======== Task data ========
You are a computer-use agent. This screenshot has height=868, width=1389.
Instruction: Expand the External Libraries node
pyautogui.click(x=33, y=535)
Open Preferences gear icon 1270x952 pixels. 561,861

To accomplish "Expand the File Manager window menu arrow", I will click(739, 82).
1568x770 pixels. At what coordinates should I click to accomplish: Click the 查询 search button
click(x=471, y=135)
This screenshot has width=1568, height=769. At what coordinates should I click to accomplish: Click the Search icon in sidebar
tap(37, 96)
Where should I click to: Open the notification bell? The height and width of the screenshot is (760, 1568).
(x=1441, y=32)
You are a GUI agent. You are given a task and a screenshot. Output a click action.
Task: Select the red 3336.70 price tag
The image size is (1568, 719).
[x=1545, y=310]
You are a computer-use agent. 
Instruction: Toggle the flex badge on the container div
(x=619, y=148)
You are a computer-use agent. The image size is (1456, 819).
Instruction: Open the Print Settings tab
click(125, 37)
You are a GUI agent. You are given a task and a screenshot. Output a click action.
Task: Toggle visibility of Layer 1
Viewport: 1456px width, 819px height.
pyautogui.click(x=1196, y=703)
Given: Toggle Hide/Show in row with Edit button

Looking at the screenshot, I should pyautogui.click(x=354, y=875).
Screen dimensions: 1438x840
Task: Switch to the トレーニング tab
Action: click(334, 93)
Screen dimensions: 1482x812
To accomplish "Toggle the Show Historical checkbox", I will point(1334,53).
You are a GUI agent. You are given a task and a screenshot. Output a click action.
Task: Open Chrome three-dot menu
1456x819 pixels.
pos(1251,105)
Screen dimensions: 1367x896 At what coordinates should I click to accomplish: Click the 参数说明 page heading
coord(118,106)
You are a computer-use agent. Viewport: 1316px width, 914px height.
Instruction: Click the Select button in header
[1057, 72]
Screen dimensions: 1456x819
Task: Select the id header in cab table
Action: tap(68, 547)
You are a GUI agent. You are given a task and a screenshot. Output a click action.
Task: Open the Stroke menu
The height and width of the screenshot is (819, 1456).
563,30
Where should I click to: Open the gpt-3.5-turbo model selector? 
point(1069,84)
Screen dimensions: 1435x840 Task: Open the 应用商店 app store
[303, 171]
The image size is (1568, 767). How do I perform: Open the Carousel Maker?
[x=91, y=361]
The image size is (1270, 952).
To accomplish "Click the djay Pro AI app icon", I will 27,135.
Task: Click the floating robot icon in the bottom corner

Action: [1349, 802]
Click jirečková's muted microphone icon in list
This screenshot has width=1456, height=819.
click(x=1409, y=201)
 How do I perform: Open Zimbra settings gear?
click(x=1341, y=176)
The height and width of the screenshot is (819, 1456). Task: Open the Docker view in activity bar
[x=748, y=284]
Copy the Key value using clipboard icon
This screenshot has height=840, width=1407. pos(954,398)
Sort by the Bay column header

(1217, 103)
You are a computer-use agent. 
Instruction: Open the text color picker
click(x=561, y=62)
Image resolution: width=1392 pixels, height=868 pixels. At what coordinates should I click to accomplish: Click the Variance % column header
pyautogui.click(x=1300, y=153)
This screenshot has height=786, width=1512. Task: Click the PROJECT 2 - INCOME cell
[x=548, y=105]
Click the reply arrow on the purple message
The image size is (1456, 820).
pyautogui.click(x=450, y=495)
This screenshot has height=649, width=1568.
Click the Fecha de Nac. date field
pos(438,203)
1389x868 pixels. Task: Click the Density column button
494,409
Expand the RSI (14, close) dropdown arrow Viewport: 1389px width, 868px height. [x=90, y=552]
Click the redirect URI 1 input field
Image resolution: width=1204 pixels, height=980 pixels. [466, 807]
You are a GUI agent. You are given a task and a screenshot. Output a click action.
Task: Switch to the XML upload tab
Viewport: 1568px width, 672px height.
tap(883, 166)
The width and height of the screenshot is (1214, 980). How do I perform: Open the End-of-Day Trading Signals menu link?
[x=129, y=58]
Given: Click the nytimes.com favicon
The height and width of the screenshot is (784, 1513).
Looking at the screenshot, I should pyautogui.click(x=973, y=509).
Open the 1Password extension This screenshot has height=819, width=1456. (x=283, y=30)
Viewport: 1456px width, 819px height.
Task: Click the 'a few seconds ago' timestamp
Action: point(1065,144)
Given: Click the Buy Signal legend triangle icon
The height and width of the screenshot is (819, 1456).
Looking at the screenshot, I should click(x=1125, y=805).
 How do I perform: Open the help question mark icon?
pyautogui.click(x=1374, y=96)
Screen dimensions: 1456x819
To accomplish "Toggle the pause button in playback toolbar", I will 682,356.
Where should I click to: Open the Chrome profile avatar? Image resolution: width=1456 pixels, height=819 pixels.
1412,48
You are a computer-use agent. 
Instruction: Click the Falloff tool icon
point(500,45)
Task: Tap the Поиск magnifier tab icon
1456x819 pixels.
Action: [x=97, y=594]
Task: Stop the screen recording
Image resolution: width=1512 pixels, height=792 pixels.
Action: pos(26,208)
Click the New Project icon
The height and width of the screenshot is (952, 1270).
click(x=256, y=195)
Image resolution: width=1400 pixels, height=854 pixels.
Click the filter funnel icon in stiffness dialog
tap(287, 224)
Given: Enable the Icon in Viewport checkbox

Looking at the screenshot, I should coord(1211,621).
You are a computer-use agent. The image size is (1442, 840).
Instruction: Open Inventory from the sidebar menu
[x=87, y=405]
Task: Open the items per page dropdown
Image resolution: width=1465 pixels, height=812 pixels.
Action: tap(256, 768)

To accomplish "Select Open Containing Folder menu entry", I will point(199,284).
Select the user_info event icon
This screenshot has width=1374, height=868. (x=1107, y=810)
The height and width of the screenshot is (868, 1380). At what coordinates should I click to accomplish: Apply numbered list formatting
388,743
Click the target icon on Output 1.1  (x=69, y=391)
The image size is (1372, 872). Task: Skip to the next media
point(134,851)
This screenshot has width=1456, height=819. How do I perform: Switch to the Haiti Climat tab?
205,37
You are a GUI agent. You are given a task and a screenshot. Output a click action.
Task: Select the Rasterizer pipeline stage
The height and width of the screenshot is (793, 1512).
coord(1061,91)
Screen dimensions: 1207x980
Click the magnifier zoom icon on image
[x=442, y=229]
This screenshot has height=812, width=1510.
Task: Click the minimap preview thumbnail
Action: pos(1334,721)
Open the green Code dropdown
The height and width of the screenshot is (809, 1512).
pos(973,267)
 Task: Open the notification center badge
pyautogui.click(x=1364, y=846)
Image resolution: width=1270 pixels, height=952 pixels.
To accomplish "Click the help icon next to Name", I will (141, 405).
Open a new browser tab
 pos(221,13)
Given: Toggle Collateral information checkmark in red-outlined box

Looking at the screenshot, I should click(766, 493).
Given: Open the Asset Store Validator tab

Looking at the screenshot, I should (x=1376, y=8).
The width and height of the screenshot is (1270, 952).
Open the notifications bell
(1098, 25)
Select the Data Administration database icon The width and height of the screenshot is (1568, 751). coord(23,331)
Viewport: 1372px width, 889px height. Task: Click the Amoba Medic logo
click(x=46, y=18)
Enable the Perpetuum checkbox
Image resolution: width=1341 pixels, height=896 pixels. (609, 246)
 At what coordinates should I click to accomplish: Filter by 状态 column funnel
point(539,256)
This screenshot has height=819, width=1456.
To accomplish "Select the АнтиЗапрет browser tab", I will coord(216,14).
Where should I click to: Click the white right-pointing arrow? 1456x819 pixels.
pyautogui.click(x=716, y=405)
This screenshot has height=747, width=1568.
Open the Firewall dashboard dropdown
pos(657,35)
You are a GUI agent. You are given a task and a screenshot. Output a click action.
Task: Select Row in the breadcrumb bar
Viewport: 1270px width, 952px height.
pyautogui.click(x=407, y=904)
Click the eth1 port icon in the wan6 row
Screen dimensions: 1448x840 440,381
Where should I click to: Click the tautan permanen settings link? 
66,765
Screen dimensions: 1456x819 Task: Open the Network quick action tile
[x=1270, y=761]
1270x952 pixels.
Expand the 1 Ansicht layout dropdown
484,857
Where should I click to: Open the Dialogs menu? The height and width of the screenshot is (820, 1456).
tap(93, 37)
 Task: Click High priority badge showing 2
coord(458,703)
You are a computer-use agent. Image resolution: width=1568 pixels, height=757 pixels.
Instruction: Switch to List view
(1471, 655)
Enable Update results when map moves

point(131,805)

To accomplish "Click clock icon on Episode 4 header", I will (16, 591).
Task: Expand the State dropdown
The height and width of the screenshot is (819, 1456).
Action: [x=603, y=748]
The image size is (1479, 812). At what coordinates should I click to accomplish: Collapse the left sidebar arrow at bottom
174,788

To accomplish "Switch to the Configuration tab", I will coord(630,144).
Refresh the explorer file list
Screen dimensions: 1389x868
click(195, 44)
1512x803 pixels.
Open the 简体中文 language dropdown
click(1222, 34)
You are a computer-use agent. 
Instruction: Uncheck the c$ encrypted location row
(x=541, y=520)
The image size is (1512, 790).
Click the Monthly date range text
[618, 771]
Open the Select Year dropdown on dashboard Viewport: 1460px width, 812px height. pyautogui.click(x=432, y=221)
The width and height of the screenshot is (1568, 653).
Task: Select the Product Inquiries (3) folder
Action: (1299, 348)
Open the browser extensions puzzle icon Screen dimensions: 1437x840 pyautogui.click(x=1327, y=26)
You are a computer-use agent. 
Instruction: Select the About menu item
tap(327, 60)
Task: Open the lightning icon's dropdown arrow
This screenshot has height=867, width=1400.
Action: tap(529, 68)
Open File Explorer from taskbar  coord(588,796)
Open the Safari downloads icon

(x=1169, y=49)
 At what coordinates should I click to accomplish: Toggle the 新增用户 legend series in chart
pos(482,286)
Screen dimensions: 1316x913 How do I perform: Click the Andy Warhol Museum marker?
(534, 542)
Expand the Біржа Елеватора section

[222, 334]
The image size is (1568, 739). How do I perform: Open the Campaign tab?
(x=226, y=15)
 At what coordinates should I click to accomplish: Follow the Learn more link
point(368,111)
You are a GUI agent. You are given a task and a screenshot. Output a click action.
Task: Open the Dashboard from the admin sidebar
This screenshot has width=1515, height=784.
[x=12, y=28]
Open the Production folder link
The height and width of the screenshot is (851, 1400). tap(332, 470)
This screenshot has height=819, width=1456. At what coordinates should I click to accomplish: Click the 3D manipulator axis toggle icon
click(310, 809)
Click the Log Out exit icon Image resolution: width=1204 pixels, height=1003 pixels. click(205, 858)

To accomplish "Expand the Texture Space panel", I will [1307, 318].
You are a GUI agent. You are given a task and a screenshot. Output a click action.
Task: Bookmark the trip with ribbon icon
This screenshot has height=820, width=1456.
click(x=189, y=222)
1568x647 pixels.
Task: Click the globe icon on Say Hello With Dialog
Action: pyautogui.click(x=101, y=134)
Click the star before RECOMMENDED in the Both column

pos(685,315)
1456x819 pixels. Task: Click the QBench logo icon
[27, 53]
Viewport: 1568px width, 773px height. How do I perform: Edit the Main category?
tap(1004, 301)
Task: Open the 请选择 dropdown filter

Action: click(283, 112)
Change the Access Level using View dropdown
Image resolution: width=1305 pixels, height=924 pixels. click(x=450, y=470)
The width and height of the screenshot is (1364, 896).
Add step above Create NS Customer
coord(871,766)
========
* [How to complete this task]: Set down, exactly as they appear above, all lines from the one that has "Open the 1Password" down to the one that has "Task: Tap the Поиск magnifier tab icon", including those two and no others.

* [Result below]:
Open the 1Password extension This screenshot has height=819, width=1456. (x=283, y=30)
Viewport: 1456px width, 819px height.
Task: Click the 'a few seconds ago' timestamp
Action: point(1065,144)
Given: Click the Buy Signal legend triangle icon
The height and width of the screenshot is (819, 1456).
Looking at the screenshot, I should click(x=1125, y=805).
 How do I perform: Open the help question mark icon?
pyautogui.click(x=1374, y=96)
Screen dimensions: 1456x819
To accomplish "Toggle the pause button in playback toolbar", I will 682,356.
Where should I click to: Open the Chrome profile avatar? Image resolution: width=1456 pixels, height=819 pixels.
1412,48
You are a computer-use agent. 
Instruction: Click the Falloff tool icon
point(500,45)
Task: Tap the Поиск magnifier tab icon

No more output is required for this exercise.